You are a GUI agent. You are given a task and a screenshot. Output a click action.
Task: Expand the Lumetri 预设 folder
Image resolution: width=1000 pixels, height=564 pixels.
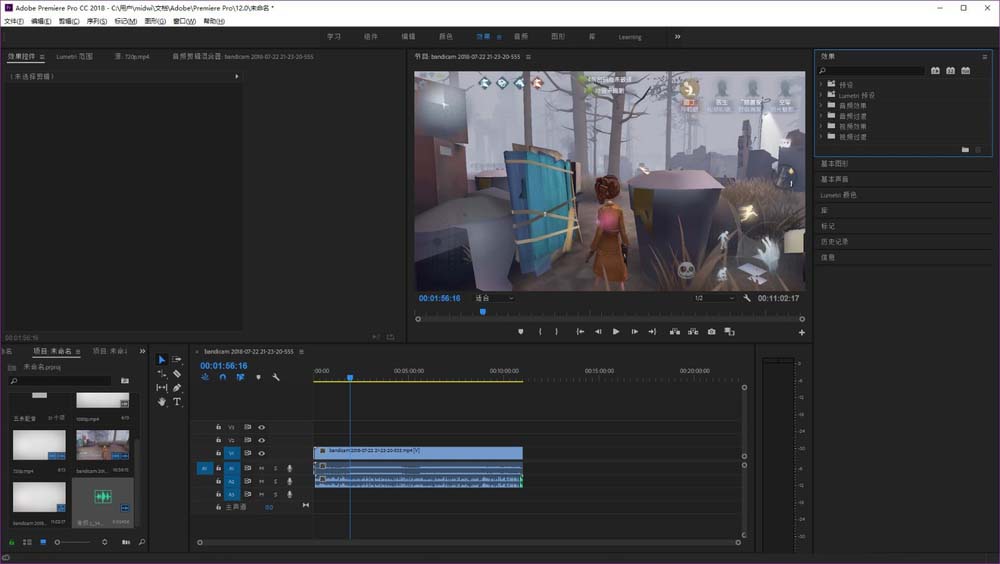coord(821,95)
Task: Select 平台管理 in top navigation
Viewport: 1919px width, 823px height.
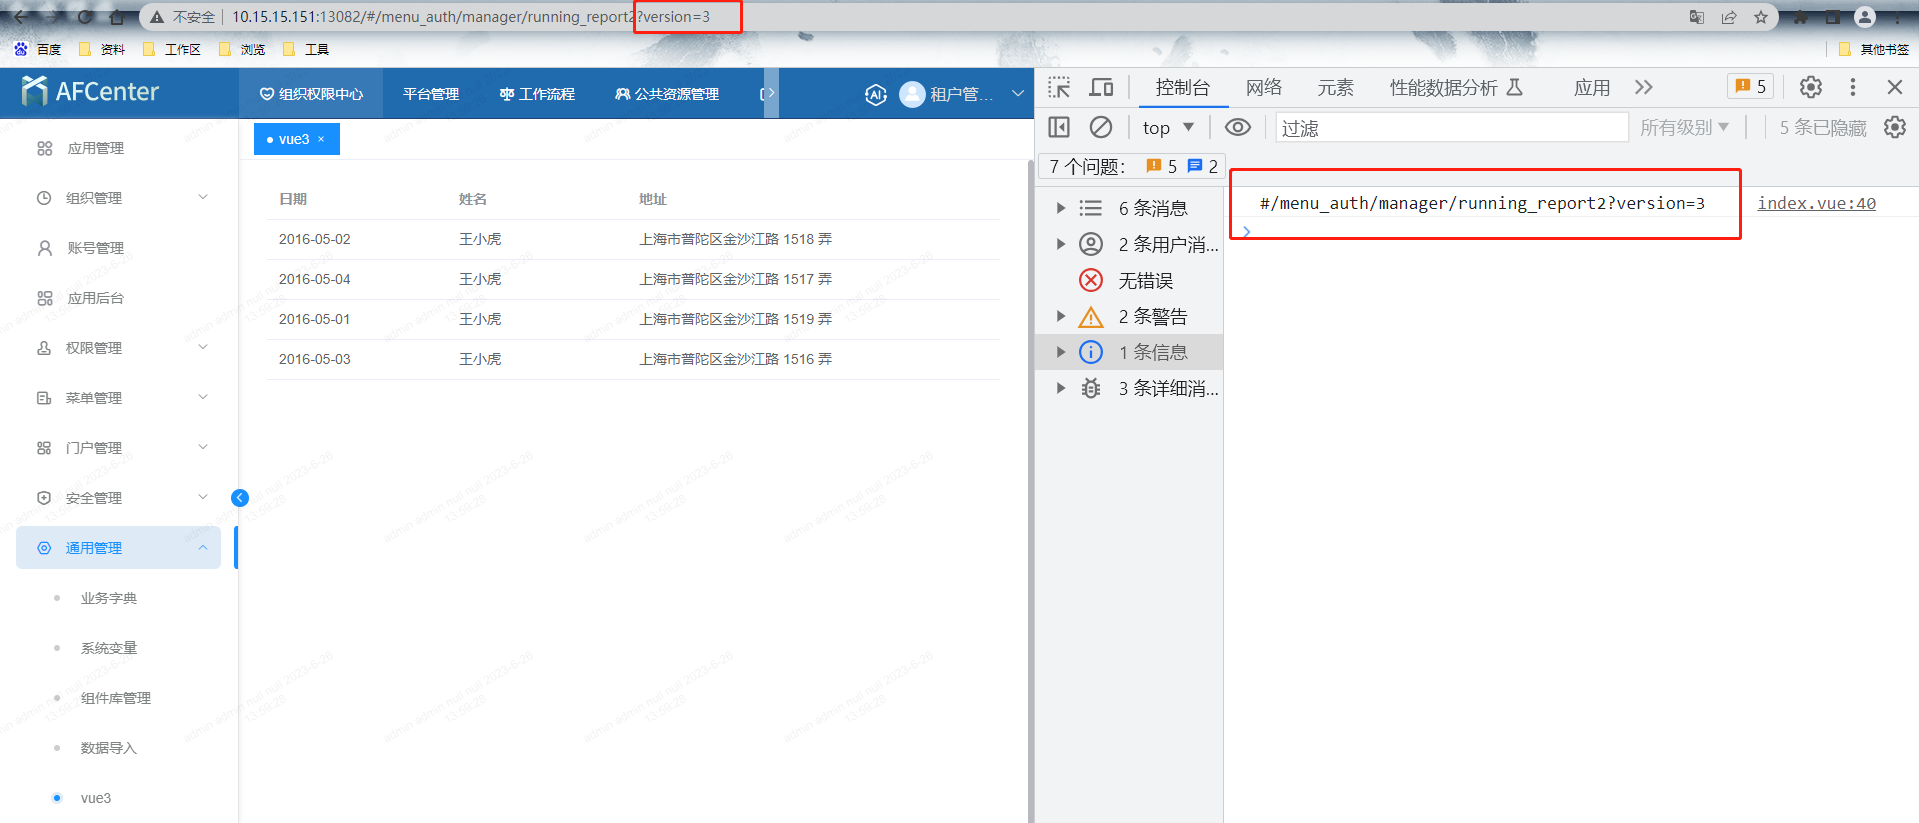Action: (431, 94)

•••••

EXERCISE BRIEF: Retype verbatim only the lines beginning with the line that contains "Task: Expand the Lumetri 预设 folder" and ending with the last line of the listing above; pictures are to be excluded.

SOLUTION FOR THIS PROBLEM:
Task: Expand the Lumetri 预设 folder
Image resolution: width=1000 pixels, height=564 pixels.
coord(821,95)
Task: Select 平台管理 in top navigation
Viewport: 1919px width, 823px height.
Action: (431, 94)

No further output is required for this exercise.